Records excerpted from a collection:
==============================
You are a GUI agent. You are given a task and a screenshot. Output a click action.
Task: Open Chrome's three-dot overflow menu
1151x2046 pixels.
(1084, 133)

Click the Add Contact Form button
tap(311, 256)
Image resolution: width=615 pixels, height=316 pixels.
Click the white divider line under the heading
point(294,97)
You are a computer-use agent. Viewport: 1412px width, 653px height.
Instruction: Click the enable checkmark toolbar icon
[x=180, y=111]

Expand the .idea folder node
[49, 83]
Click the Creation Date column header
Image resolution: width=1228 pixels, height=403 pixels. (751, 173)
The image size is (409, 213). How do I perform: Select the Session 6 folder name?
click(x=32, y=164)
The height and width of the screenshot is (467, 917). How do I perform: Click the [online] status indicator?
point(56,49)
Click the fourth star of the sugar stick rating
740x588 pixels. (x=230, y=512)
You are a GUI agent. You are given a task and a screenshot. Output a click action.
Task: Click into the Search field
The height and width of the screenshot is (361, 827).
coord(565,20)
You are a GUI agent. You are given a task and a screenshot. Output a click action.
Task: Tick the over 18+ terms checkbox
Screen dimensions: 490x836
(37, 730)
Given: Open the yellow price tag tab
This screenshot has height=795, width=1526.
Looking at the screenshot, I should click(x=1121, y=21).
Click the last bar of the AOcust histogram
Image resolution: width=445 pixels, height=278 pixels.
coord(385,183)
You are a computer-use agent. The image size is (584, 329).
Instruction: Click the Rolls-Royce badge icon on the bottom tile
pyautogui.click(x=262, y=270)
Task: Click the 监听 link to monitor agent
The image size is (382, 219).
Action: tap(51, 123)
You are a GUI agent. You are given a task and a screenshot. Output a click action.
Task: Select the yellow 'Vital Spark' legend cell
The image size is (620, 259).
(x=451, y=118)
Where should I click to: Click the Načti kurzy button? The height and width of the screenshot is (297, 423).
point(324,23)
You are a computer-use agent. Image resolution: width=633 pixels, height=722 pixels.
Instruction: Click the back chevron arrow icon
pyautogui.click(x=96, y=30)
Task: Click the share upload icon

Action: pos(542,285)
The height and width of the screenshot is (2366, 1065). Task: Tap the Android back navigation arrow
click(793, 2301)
==============================
### Work instruction
Your response must contain all of the records, copied exactly.

### Exercise answer
You are a GUI agent. You are given a task and a screenshot. Output a click action.
Task: Open Chrome's three-dot overflow menu
1151x2046 pixels.
(1084, 133)

Click the Add Contact Form button
tap(311, 256)
Image resolution: width=615 pixels, height=316 pixels.
Click the white divider line under the heading
point(294,97)
You are a computer-use agent. Viewport: 1412px width, 653px height.
Instruction: Click the enable checkmark toolbar icon
[x=180, y=111]

Expand the .idea folder node
[49, 83]
Click the Creation Date column header
Image resolution: width=1228 pixels, height=403 pixels. (751, 173)
The image size is (409, 213). How do I perform: Select the Session 6 folder name?
click(x=32, y=164)
The height and width of the screenshot is (467, 917). How do I perform: Click the [online] status indicator?
point(56,49)
Click the fourth star of the sugar stick rating
740x588 pixels. (x=230, y=512)
You are a GUI agent. You are given a task and a screenshot. Output a click action.
Task: Click into the Search field
The height and width of the screenshot is (361, 827).
coord(565,20)
You are a GUI agent. You are given a task and a screenshot. Output a click action.
Task: Tick the over 18+ terms checkbox
Screen dimensions: 490x836
(37, 730)
Given: Open the yellow price tag tab
This screenshot has height=795, width=1526.
Looking at the screenshot, I should click(x=1121, y=21).
Click the last bar of the AOcust histogram
Image resolution: width=445 pixels, height=278 pixels.
coord(385,183)
You are a computer-use agent. The image size is (584, 329).
Instruction: Click the Rolls-Royce badge icon on the bottom tile
pyautogui.click(x=262, y=270)
Task: Click the 监听 link to monitor agent
The image size is (382, 219).
Action: tap(51, 123)
You are a GUI agent. You are given a task and a screenshot. Output a click action.
Task: Select the yellow 'Vital Spark' legend cell
The image size is (620, 259).
(x=451, y=118)
Where should I click to: Click the Načti kurzy button? The height and width of the screenshot is (297, 423).
point(324,23)
You are a computer-use agent. Image resolution: width=633 pixels, height=722 pixels.
Instruction: Click the back chevron arrow icon
pyautogui.click(x=96, y=30)
Task: Click the share upload icon

Action: pos(542,285)
The height and width of the screenshot is (2366, 1065). Task: Tap the Android back navigation arrow
click(793, 2301)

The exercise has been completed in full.